**PAGE TEXT:**
::::::

In spatial predictive mapping, models are often applied to make predictions far beyond sampling locations (i.e. field observarions used to map a variable even on a global scale), where new locations might considerably differ in their environmental properties. However, areas in the predictor space without support of training data are problematic. The model has no knowledge about these environments and predictions for such areas have to be considered highly uncertain.

Here we implement the methodology described in Meyer&Pebesma (2020) to estimate the “area of applicability” (AOA) of spatial prediction models. The AOA is defined as the area for which, in average, the cross-validation error of a trained model applies. To delineate the AOA, first an dissimilarity index (DI) is calculated that is based on distances to the training data in the multidimensional predictor variable space. To account for relevance of predictor variables responsible for prediction patterns we weight variables by the model-derived importance scores prior to distance calculation. The AOA is then derived by applying a threshold based on the DI observed in the training data.

This tutorial shows an example of how to estimate the area of applicability of spatial prediction models.

For further information see: Meyer, H., Pebesma, E. (2020): Predicting into unknown space? Estimating the area of applicability of spatial prediction models. [https://arxiv.org/abs/2005.07939]

Getting started

library(CAST)
library(virtualspecies)
library(caret)
library(raster)
library(sp)
library(sf)
library(viridis)
library(latticeExtra)
library(gridExtra)

::::::

**DATASET EXTRACT:**
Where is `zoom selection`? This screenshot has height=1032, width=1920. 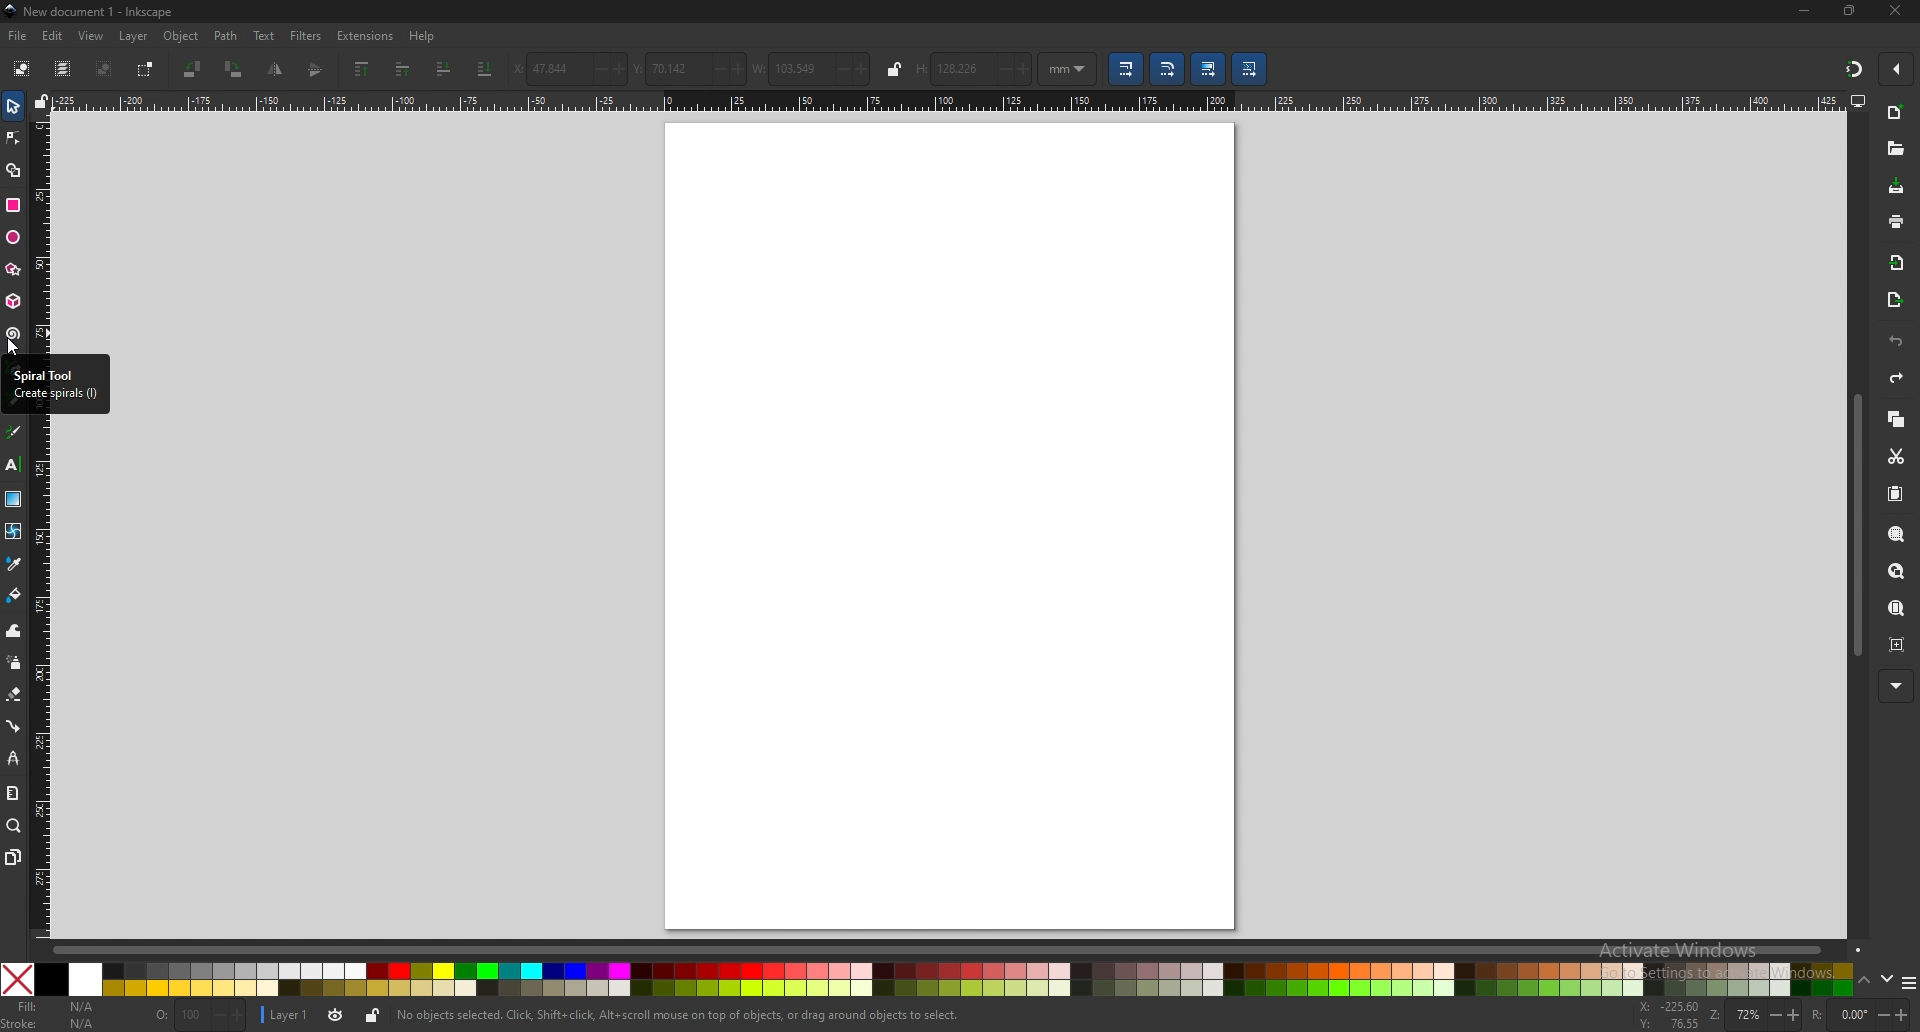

::::::

**WHAT THE EXERCISE ASKS:**
Answer these questions from the area of applicability tutorial.
1. How is the area of applicability defined?
2. What are the predictor variables weighted by before the distances are calculated?
3. Which library is loaded first under "Getting started"?
Please rely only on the area of applicability tutorial, not the material.

**RESULT OF THIS TASK:**
1. It is the area for which, on average, the cross-validation error of a trained model applies.
2. The model-derived importance scores.
3. CAST.